Reading passage>
★ ★ ★ ★ ★

From Middle English behoven, bihoven (to be necessary, requisite; to be compelled or required (to do something)), from Old English behōfian (to need; to be necessary), from Proto-Germanic *bihōfōną (advantage, behoof, profit; need), ultimately from Proto-Indo-European *keh₂p- (to grab, seize). The word is cognate with Old Frisian bihōvia (to need), Dutch behoeven (to need), obsolete German behufen (cf. Behuf), Danish behøve (to need), Norwegian behøve (to need), Swedish behöva (to have use for, to need).

Pronunciation[edit]

Verb[edit]

behove (third-person singular simple present behoves, present participle behoving, simple past and past participle behoved)

  1. (transitive, formal) To befit, to suit.
    • 1711 December 26, “Devide et impera. Divide and Rule.”, in The Spectator, number 258; republished in A[lexander] Chalmers, The Spectator: With a Historical and Biographical Preface. [...] In Eight Volumes, volume IV, Boston, Mass.: Little, Brown and Company, 1856, →OCLC, pages 140–141:
      [W]here therefore public diversions are tolerated, it behoves persons of distinction, with their power and example, to preside over them in such a manner as to check any thing that tends to the corruption of manners, or which is too mean or trivial for the entertainment of reasonable creatures.
    • 1803 April 21, “Crito” [pseudonym; Thomas Jefferson], “Letter, &c., on the Doctrine of Jesus, by an Eminent American Statesman [written to Benjamin Rush]”, in The Monthly Repository of Theology and General Literature, volume XI, number CXXX, Hackney, London: Printed for the editor, by Ann Stower, published by Sherwood, Neely and Jones, Paternoster Row, published October 1816, →OCLC, letter II, page 574, column 2:
      It behoves every man, who values liberty of conscience for himself, to resist invasions of it in the case of others; it behoves him too, in his own case, to give no example of concession, betraying the common right of independent opinion, by answering questions of faith, which laws have left between God and himself.

★ ★ ★ ★ ★

Entries supplied>
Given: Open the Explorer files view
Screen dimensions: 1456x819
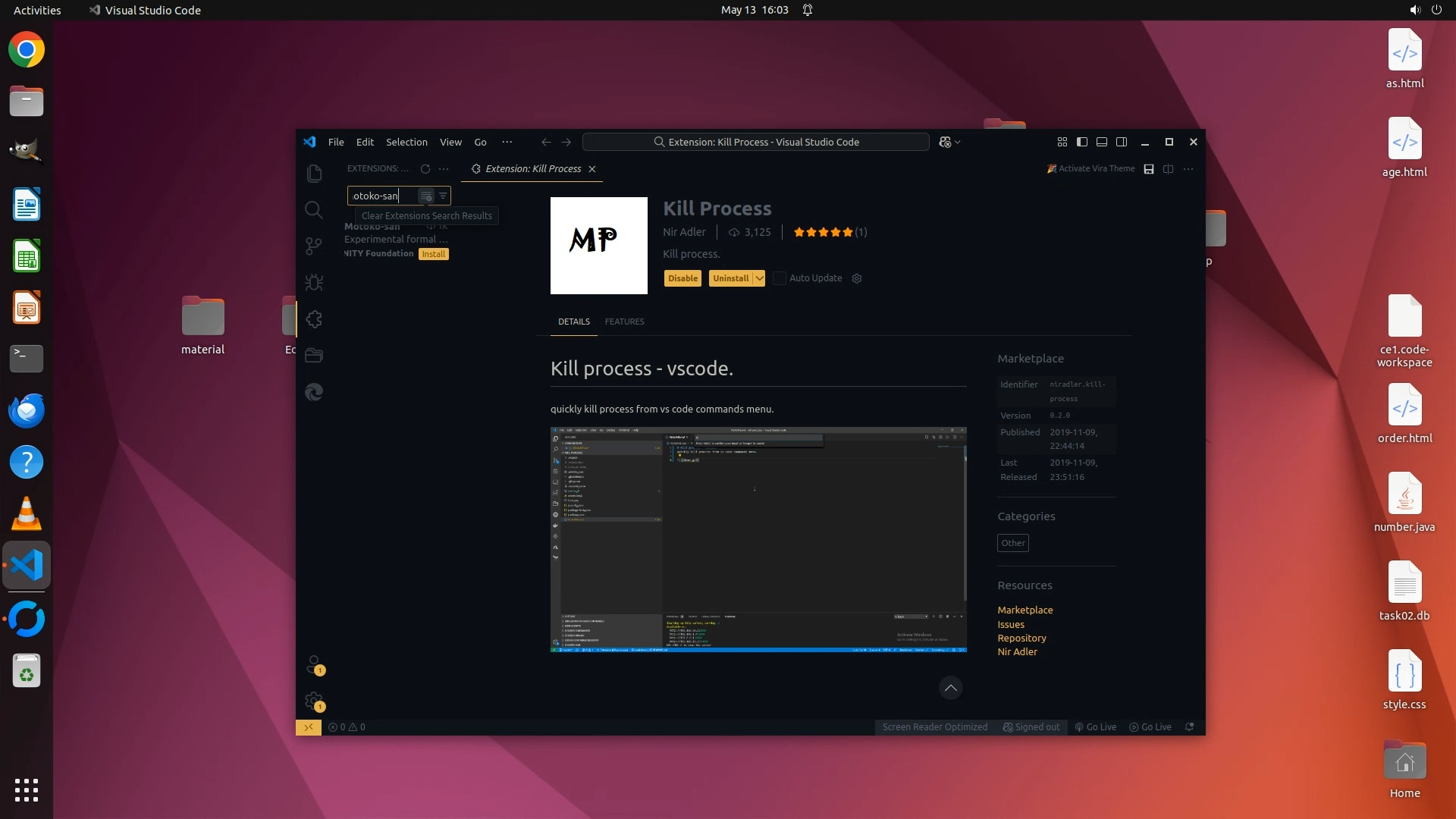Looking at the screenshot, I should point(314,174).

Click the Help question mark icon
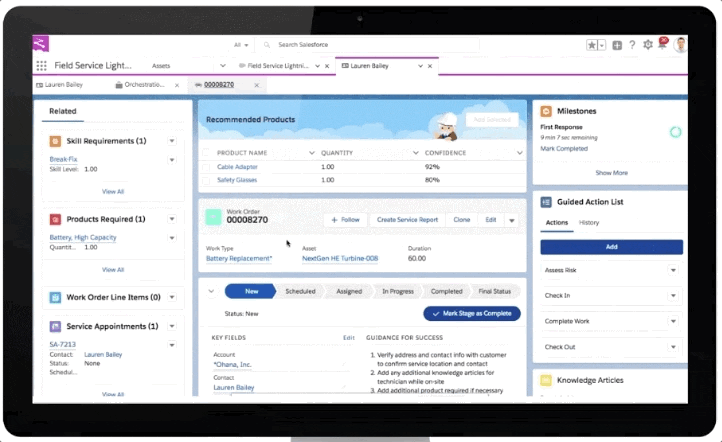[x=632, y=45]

★ ★ ★ ★ ★

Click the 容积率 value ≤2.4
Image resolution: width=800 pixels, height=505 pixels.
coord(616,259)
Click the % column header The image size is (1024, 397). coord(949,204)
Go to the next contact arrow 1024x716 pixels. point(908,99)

★ ★ ★ ★ ★

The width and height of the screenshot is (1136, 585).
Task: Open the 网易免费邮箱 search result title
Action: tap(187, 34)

★ ★ ★ ★ ★

Task prompt>
Reproduce the stretch of the text on "behove" from "1. (transitive, formal)" through "of reasonable creatures.", swapping "persons of distinction" for "people of standing".

Response>
1. (transitive, formal) To befit, to suit.
    • 1711 December 26, “Devide et impera. Divide and Rule.”, in The Spectator, number 258; republished in A[lexander] Chalmers, The Spectator: With a Historical and Biographical Preface. [...] In Eight Volumes, volume IV, Boston, Mass.: Little, Brown and Company, 1856, →OCLC, pages 140–141:
      [W]here therefore public diversions are tolerated, it behoves people of standing, with their power and example, to preside over them in such a manner as to check any thing that tends to the corruption of manners, or which is too mean or trivial for the entertainment of reasonable creatures.